Définitions

Question 1

Define the notion of spontaneous speech and mention the names of seven sources for collecting spontaneous speech corpora.

Answer 1

Refers to any naturally occurring discourse in a social context in which the participants freely choose their words (vocabulary) and syntax.

Collected from the following sources:
- interview
- dialog/face to face conversation
- self talk
- storytelling
- jokes, the retelling of dreams etc as other types of spontaneous speech
- Sports reporting in radio/television broadcasts
- movie and theatre language

Question 2

Explain what speech science is. What fields are related to speech science?

Answer 2

Speech science is the name of a general field of scientific research that investigates human speech in terms of physical processes involved in its production and perception: hence it is divided into study of speech production and speech perception.
The fields related to speech science are the following: child language acquisition, teaching speech, the study of pathological speech and speech disorders, speech synthesis, speech processing, speech technology, speech recognition, voice identification, speech-to-speech translation. All these fields benefit from the contributions of acoustic phonetics.

Question 3

Explain what we study in acoustic phonetics.

===

= Set of tasks =
a: According to the speech science notes, which two areas is speech science divided into?
b: Extract the passage of the speech science notes between "Refers to any" and "to speech science?", inclusive.

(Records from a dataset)

===

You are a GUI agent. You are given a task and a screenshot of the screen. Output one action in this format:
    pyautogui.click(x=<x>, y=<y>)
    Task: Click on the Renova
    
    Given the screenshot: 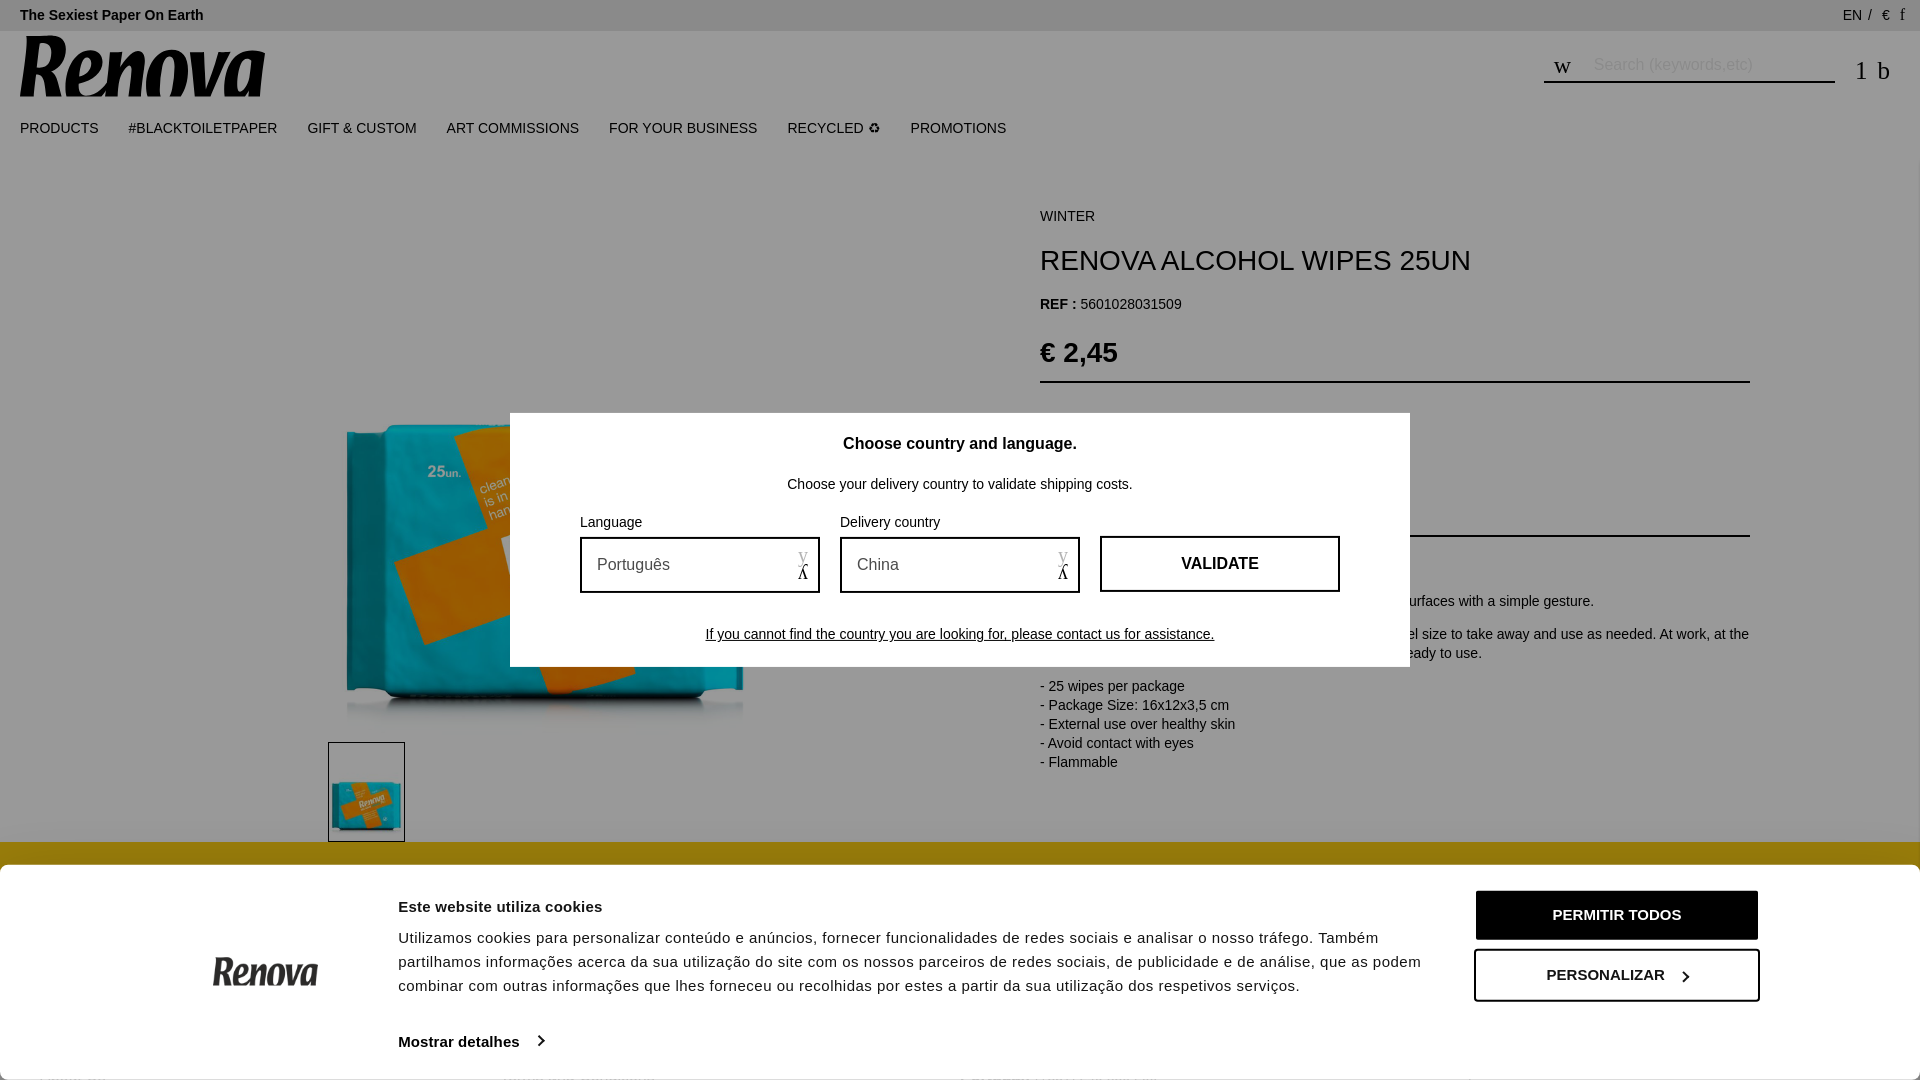 What is the action you would take?
    pyautogui.click(x=142, y=95)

===

= Answers by task =
a: Speech production and speech perception.

b:
Refers to any naturally occurring discourse in a social context in which the participants freely choose their words (vocabulary) and syntax.

Collected from the following sources:
- interview
- dialog/face to face conversation
- self talk
- storytelling
- jokes, the retelling of dreams etc as other types of spontaneous speech
- Sports reporting in radio/television broadcasts
- movie and theatre language

Question 2

Explain what speech science is. What fields are related to speech science?